そして、本作。路線は全く同じ。Scar Symmetryタイプのモダン・メロデスだが、それよりはメロデス方向へ振った作風というのも同様。少しプログレっぽいところもあるのも同じ…だが、前作までよりもプログレ要素は強くなった。前作で妙にまとまりすぎて平坦に見えた作風も、本作では1stの頃のようなダイナミックで起伏の大きな作風へ戻っているのも嬉しいところ。ドラムもベースもツインのギターもシンセもとにかく手数が多くテクニカルな方向へ走っているが、サビやメロウなパートなど引くべきところは引くことで、楽曲に広がりを持たせているように思う。

voはC.アルヴェスタムに影響を受けたかのようなデス声とクリーンvoを操るが、デス声の方は低音の吐き捨て型で凶暴系だが、このテのvoでは聴きやすい方。クリーンvoはハイトーンの甘メロウな声質で正にC.アルヴェスタムそのものだが、そこまで表現力が豊かではない。

 

アルバムのキラーチューンと言えるのは、"Machine"

イントロがモロに1stのWithout Wallsじゃん(笑。その後の展開も全体的にWithout Wallsをトレースしてる感じ。あの頃よりもタメの効かせ方や、サビの作り込み…クリーンとデス声の掛け合わせなど、着実な進化はうかがわせる。てか、たしかvoは一人だったよな?

 

"Nothing And Nowhere"も見事というほかない1曲。

一瞬、In Love With Insanityの衝撃が再びやってくるのか!?と思ったが、そんなことはなかった(笑。
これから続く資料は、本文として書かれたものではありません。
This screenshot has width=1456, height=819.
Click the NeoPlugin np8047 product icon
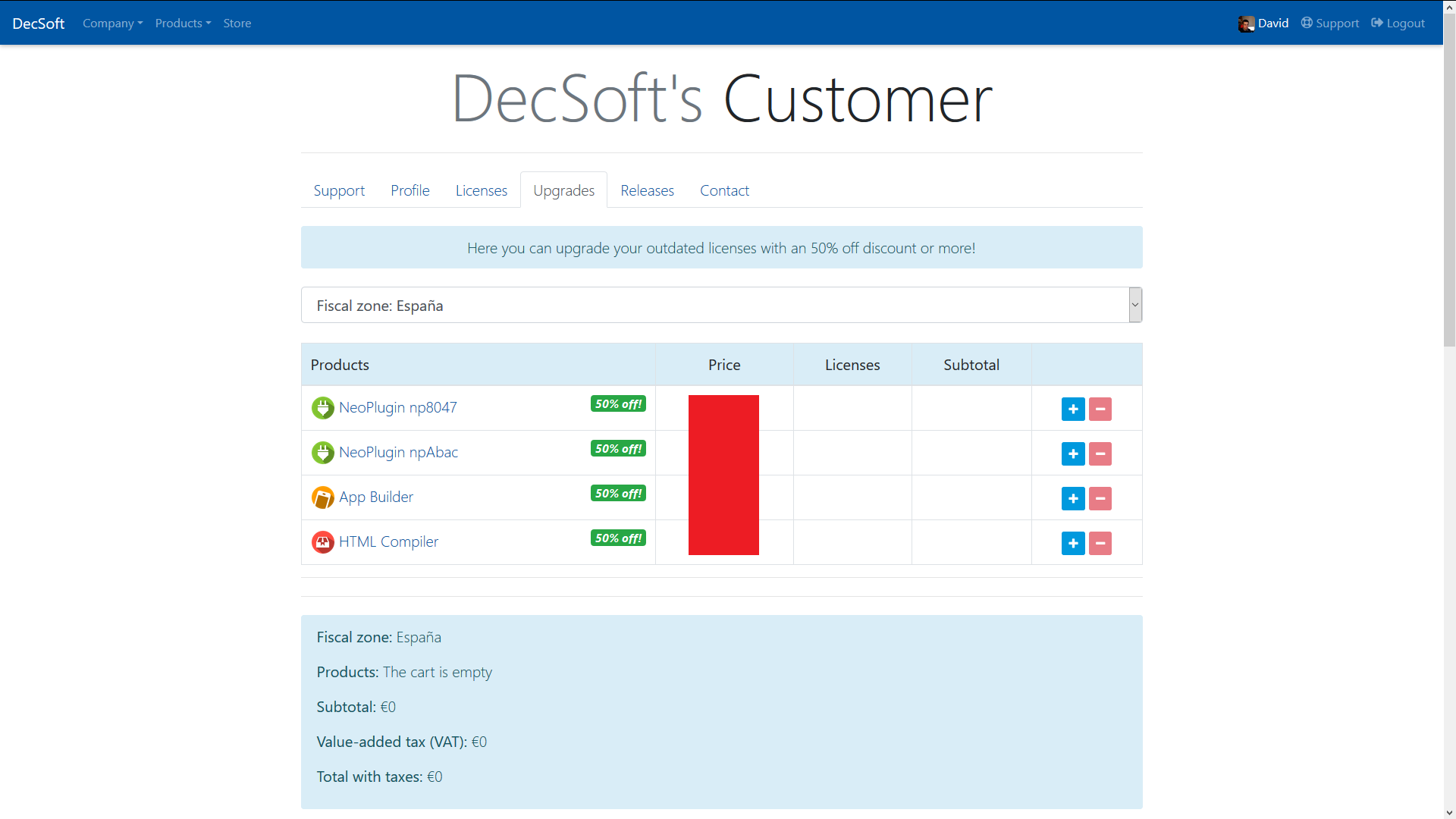pos(322,408)
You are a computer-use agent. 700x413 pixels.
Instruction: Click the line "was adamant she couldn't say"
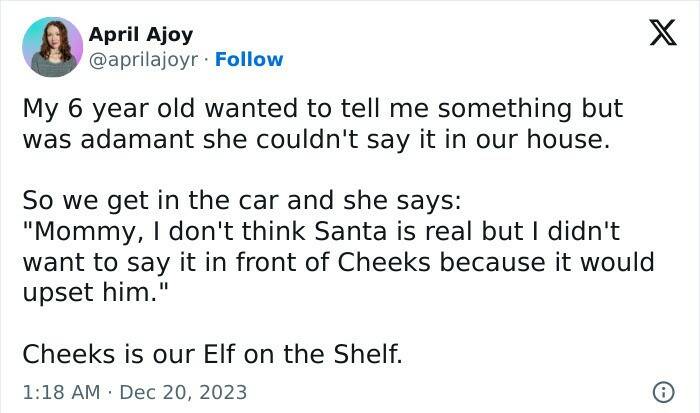pos(315,139)
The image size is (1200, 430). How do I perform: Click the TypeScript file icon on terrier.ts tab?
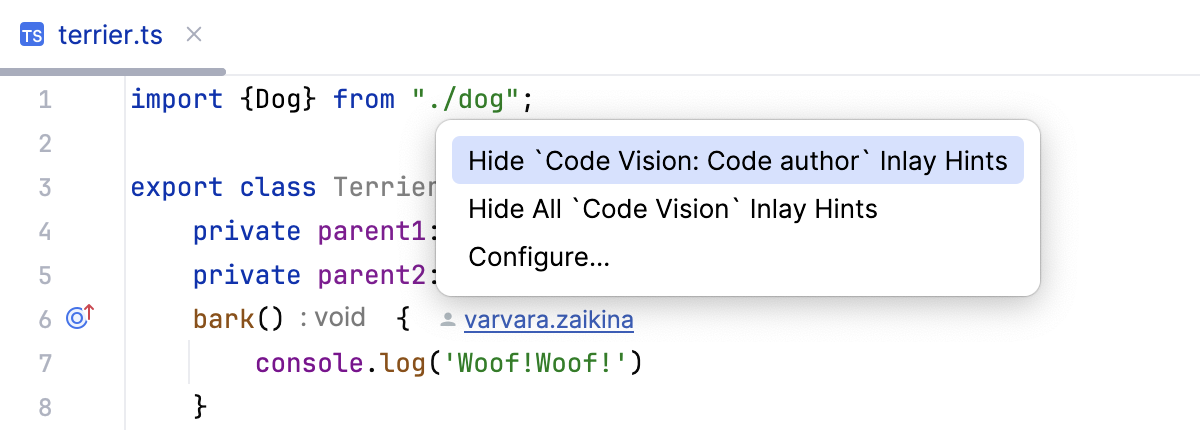tap(32, 35)
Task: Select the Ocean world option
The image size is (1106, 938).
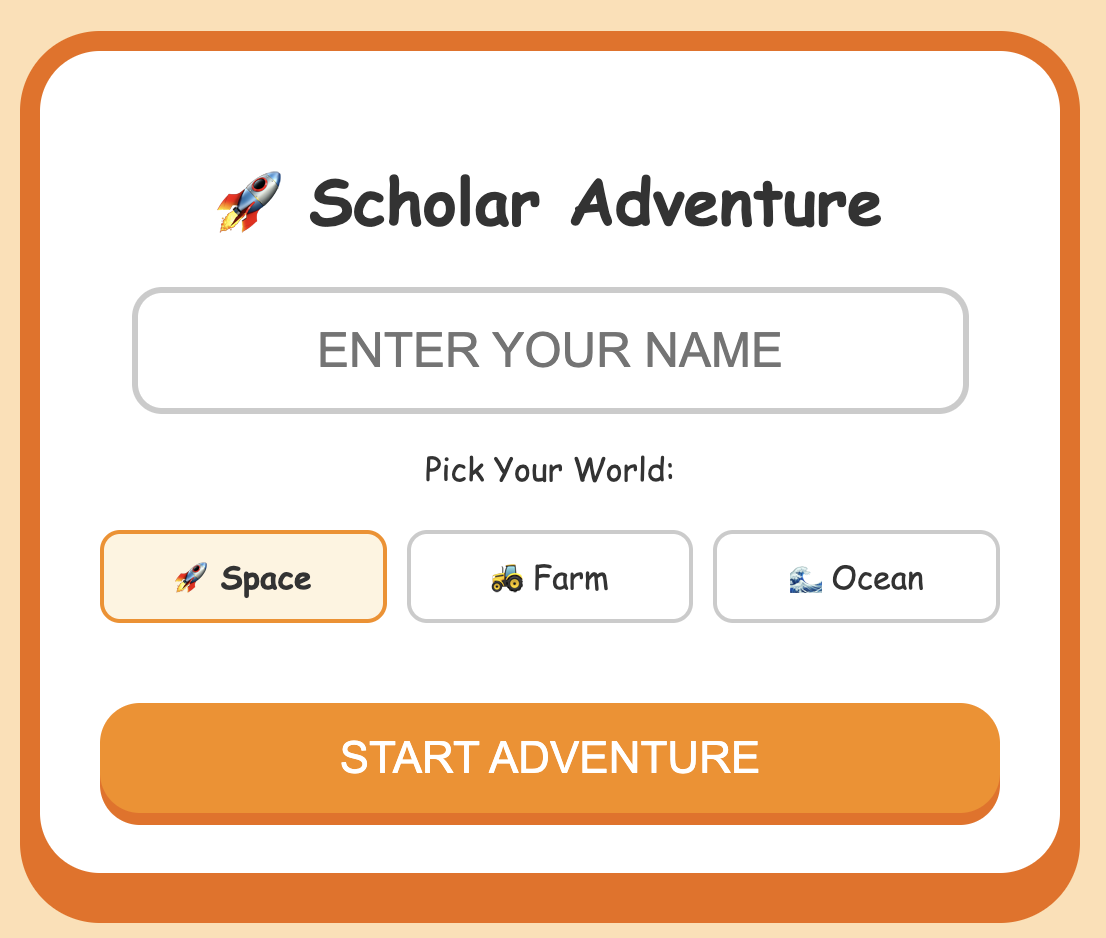Action: pos(856,577)
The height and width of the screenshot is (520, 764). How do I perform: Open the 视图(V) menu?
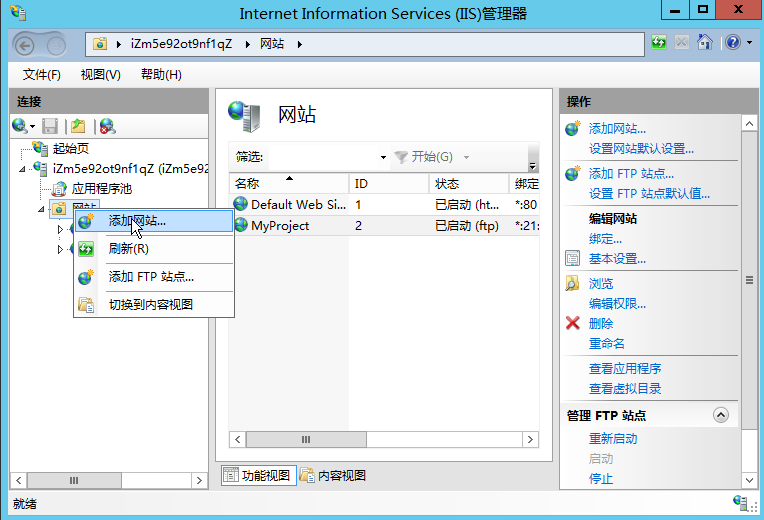point(100,75)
起伏の激しいドラマチックな楽曲で、ちょいメロウなサビは印象的。いや、一番印象的なのはこのリフなのかな。ピアノの音色を効果的に使っているのもポイント高い。

 

2曲目の"Breed Insane"はノリのいい楽曲。

アルバムの他の曲に比べればプログレ風味も薄めで、かなりストレートなノリの楽曲。こういう曲を聴くと(いい意味で)初期のScar Symmetryを強く想起するなぁ。

後半のピアノパートからサビメロを通過してのエンディングがいい感じ。

 

特に後半、5〜8曲目は怒涛の良曲ラッシュ!前半1・2曲目にノリのいい楽曲を、後半はダイナミックな展開の楽曲を。リーダートラックにはこうした曲を配置すべしという見本だ。

 

Tracedawnのファンとしては、3rdで復活!と喜びたい作品。実際、Tracedawnというバンドのレベルから言えばこのくらいのクオリティのアルバムを発表しても驚きは少ない。バンドのレベルが高いから、ファンの望む作品クオリティのハードルも必然的に高くなってしまう。まぁ、今回もIn Love With Insanityに匹敵する楽曲は無かったが、それでもこのアルバムは良盤だと思う。

Tracedawnは買って安心。その他、普通のモダンメロデス系バンドでは物足りない人、テクニカル系のメタルコア好きで叙情メロディも好きだという人にもぜひ聴いて欲しい作品だ。